Captain William Joseph Eastwick (1808 – 24 February 1889) was a British military officer and director of the East India Company.

The eldest son of Captain Robert William Eastwick of the Bombay Marine, he was educated at Winchester College, where he was a contemporary of Lord Selborne and Lord Sherbrooke. A younger brother was the Orientalist and politician Edward Backhouse Eastwick.

Eastwick went out to India in 1826 as an ensign in the Bombay Army. He serve in the force of General James Welsh at Kolapore, as well as in southern Mahratta. After passing his examination in Persian with distinction, he was appointed to the Political Department.
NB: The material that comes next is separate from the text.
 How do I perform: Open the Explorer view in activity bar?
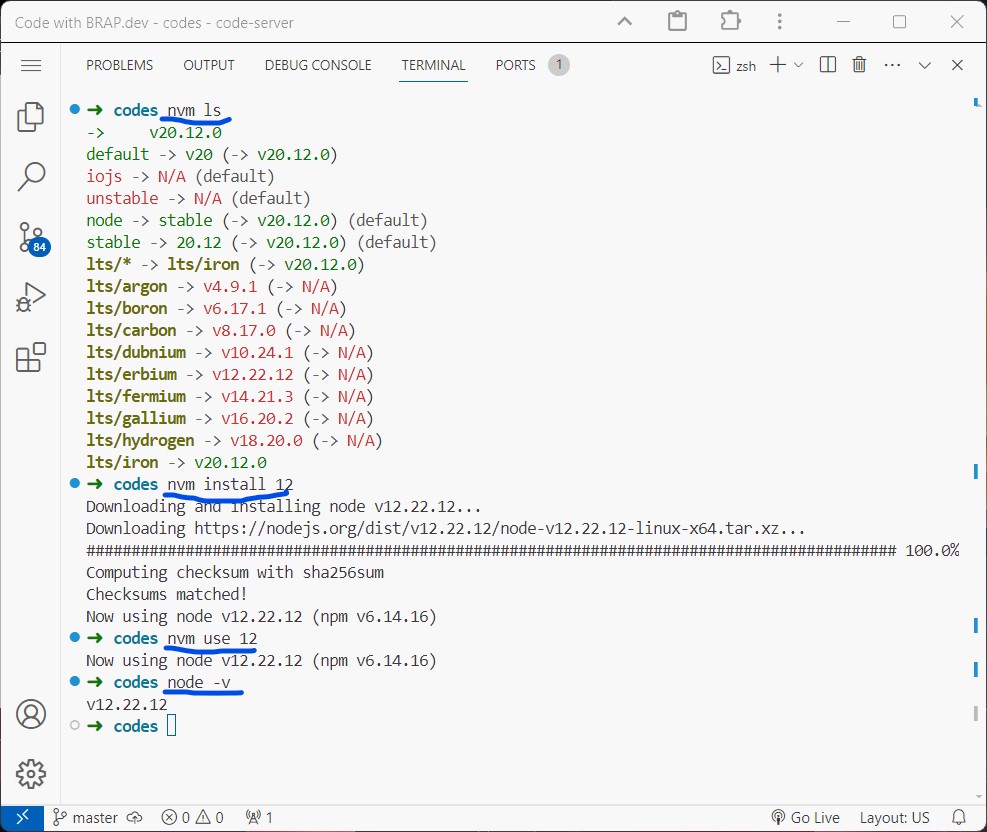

His first assignment was as an assistant to Sir Henry Pottinger in Sind. In 1839, he was in charge of negotiations with the Amirs of Hyderabad, which opened the Indus to British trade.

During the First Anglo-Afghan War, he was put in charge of the districts east of the Bolan Pass and officiated as Resident of Hyderabad. During the winter of 1841–42, he collected supplies and transport for the army sent to reinforce General William Nott at Kandahar, for which he received the thanks of the government.

Eastwick returned to England in 1841 and did not return to India. In 1846 or 1847, he was elected to the Court of Directors of the East India Company, eventually becoming its last deputy chairman. When India was brought under the British crown in 1858, Eastwick was one of the directors selected to fill seats on the Council of India, where he remained until retiring in 1868.